Thursday, April 26, 2012

A Culture of Childishness

"When I was a child, I talked like a child, I thought like a child, I reasoned like a child. When I became a man, I put childish ways behind me," 1 Corinthians 13:11. I have been thinking about what it means to be childish. Not childlike, which the Lord commends in Mark 10:15, "I tell you the truth, anyone who will not receive the kingdom of God like a little child will never enter it."

 Webster defines childlike as "resembling, suggesting, or appropriate to a child or childhood; especially: marked by innocence, trust, and ingenuousness," and childish as "of, relating to, or befitting a child or childhood; marked by or suggestive of immaturity and lack of poise; lacking complexity: simple." Childish actions include: demand for instant gratification, an attitude of entitlement, emotional instability, temper tantrums, self-absorption, disloyalty and the like.

 In many ways, the American culture promotes and even lauds childishness. We are a culture of violence, disloyalty, divorce, immorality (or definining our own "morality"), abortion, lascivousness (rampant pornography), lawlessness, greed, obesity, compulsions and addictions, materialism (leading to massive debt), vanity, etc. Childishness IS, simply defined, the manifestation of the sinful nature. As people of God, it's time to put childish ways behind us. Childishness negates love. The meat of 1 Cor. reads, "Love is patient, love is kind. It does not envy, it does not boast, it is not proud. It does not dishonor others, it is not self-seeking, it is not easily angered, it keeps no record of wrongs. Love does not delight in evil but rejoices with the truth. It always protects, always trusts, always hopes, always perseveres" (vv.4-7).

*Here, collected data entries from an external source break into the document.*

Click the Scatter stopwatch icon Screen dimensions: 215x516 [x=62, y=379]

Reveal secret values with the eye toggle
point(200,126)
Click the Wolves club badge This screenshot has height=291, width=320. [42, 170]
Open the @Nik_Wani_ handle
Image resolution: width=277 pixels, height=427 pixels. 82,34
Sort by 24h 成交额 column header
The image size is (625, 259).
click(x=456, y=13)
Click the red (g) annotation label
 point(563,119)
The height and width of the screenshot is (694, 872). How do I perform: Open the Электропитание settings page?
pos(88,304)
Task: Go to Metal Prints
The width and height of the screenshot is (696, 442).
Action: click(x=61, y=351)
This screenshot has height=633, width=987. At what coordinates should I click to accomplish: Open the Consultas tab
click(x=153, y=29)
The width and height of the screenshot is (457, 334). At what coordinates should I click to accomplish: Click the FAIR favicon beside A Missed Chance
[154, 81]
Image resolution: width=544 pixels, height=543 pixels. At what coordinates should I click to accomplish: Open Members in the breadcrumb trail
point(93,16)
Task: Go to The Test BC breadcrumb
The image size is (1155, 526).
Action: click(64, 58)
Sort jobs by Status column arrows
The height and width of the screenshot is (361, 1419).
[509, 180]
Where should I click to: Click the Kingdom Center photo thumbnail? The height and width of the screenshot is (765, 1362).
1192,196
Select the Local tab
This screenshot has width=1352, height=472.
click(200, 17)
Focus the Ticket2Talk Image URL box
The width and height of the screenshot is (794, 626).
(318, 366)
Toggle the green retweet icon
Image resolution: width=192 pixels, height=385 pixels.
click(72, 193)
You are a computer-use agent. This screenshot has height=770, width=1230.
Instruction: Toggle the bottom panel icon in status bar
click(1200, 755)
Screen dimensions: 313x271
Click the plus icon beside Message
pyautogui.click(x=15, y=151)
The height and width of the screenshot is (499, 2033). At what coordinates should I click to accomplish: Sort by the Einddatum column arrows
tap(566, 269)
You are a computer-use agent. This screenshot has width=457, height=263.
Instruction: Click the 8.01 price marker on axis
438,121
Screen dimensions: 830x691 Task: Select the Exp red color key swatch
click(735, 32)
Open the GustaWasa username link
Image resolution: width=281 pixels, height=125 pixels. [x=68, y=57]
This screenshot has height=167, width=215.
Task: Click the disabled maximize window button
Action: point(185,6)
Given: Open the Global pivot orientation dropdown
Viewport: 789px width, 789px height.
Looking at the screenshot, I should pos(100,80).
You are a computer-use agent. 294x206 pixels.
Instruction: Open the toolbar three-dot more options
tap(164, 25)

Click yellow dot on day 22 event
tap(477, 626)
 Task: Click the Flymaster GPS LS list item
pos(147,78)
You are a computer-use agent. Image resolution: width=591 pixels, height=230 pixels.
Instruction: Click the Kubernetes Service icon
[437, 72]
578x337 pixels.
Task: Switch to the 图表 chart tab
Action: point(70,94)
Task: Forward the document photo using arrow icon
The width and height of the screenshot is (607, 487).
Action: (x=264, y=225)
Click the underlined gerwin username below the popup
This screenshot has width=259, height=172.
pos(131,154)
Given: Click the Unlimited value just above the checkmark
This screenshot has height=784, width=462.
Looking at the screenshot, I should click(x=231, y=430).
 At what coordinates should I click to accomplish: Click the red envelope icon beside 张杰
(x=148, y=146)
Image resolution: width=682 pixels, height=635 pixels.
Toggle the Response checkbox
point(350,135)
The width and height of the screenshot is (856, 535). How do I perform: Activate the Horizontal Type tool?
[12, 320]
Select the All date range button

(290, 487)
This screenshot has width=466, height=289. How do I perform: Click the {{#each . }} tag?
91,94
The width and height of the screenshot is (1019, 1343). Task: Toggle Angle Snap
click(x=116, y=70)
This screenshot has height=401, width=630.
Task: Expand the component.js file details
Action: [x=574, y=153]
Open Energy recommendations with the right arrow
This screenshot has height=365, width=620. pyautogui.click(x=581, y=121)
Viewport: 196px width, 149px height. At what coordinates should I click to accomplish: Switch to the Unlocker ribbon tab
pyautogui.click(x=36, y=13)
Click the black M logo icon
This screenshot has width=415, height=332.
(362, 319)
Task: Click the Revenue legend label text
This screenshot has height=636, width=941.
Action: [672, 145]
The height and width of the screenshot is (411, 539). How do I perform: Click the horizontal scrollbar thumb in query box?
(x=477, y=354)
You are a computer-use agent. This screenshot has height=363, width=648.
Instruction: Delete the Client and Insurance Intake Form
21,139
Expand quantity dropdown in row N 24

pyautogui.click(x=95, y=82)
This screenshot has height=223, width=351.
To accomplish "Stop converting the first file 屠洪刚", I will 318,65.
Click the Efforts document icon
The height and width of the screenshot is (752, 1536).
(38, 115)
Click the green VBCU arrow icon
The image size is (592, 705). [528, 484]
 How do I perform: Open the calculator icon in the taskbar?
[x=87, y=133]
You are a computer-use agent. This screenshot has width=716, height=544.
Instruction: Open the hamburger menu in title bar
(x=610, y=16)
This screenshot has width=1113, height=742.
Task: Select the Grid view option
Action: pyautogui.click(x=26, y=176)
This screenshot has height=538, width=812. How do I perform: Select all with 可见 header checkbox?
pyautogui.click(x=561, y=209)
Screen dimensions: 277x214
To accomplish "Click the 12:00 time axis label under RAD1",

 Galations 5 commands us in verses 16-26, "So I say, live by the Spirit, and you will not gratify the desires of the sinful nature. For the sinful nature desires what is contrary to the Spirit, and the Spirit what is contrary to the sinful nature. They are in conflict with each other, so that you do not do what you want. But if you are led by the Spirit, you are not under law. The acts of the sinful nature are obvious: sexual immorality, impurity and debauchery; idolatry and witchcraft; hatred, discord, jealousy, fits of rage, selfish ambition, dissensions, factions and envy; drunkenness, orgies, and the like. I warn you, as I did before, that those who live like this will not inherit the kingdom of God. But the fruit of the Spirit is love, joy, peace, patience, kindness, goodness, faithfulness, gentleness and self-control. Against such things there is no law. Those who belong to Christ Jesus have crucified the sinful nature with its passions and desires. Since we live by the Spirit, let us keep in step with the Spirit. Let us not become conceited, provoking and envying each other." Believers must WAR against the flesh, (Hebrews 12:4: "In your struggle against sin, you have not yet resisted to the point of shedding your blood."), but thankfully, we have been given the Holy Spirit in order to triumph over our sinful nature. 

Second Corinthians 2:14 assures us of this: "But thanks be to God, who always leads us in triumphal procession in Christ and through us spreads everywhere the fragrance of the knowledge of him." I long to walk in triumph over my flesh-driven childishness and live as Romans 6:11 commands, "In the same way, count yourselves DEAD TO SIN, but alive to God in Christ Jesus." Amen!